Our study deals with the utilization of carbon nanotubes networks based transistors with different metal electrodes for highly selective gas sensing. Indeed, carbon nanotubes networks can be used as semi conducting materials to achieve good performances transistors. These devices are extremely sensitive to the change of the Schottky barrier heights between Single Wall Carbon Nanotubes (SWCNTs) and drain/source metal electrodes: the gas adsorption creates an interfacial dipole that modifies the metal work function and so the bending and the height of the Schottky barrier at the contacts. Moreover each gas interacts specifically with each metal identifying a sort of electronic fingerprinting. Using airbrush technique for deposition, we have been able to achieve uniform random networks of carbon nanotubes suitable for large area applications and mass production such as fabrication of CNT based gas sensors. These networks enable us to achieve transistors with on/off ratio of more than 5 orders of magnitude.
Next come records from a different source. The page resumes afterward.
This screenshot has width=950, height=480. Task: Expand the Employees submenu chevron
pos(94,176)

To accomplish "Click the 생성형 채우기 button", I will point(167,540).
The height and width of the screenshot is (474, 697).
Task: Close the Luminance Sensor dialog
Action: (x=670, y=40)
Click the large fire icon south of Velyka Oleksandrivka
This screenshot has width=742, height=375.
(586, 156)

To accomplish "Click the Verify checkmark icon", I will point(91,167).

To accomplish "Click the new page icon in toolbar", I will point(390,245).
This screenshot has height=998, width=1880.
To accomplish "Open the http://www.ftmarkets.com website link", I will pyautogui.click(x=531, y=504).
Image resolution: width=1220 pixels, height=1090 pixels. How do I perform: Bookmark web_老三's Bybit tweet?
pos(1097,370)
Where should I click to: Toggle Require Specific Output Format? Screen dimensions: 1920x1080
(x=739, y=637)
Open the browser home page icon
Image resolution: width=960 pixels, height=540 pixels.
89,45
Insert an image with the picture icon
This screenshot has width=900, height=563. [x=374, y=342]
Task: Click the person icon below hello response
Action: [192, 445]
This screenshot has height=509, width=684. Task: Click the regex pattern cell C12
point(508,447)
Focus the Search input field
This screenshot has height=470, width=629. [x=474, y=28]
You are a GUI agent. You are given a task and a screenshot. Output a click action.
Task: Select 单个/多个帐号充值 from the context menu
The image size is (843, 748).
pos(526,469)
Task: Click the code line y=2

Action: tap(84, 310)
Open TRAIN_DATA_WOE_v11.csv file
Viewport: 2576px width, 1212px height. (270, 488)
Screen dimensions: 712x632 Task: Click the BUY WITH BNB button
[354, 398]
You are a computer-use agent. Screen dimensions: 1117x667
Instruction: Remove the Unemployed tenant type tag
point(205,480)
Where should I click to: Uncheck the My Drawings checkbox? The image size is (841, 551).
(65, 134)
To reach these characteristics, the density of the CNT network has been adjusted in order to reach the percolation threshold only for semi-conducting nanotubes. These optimized devices have allowed us to tune the sensitivity (improving it) of our sensors for highly selective detection of DiMethyl-Methyl-Phosphonate (DMMP, a sarin stimulant), and oven volatile drug precursors using Pd, Au and Mo electrodes.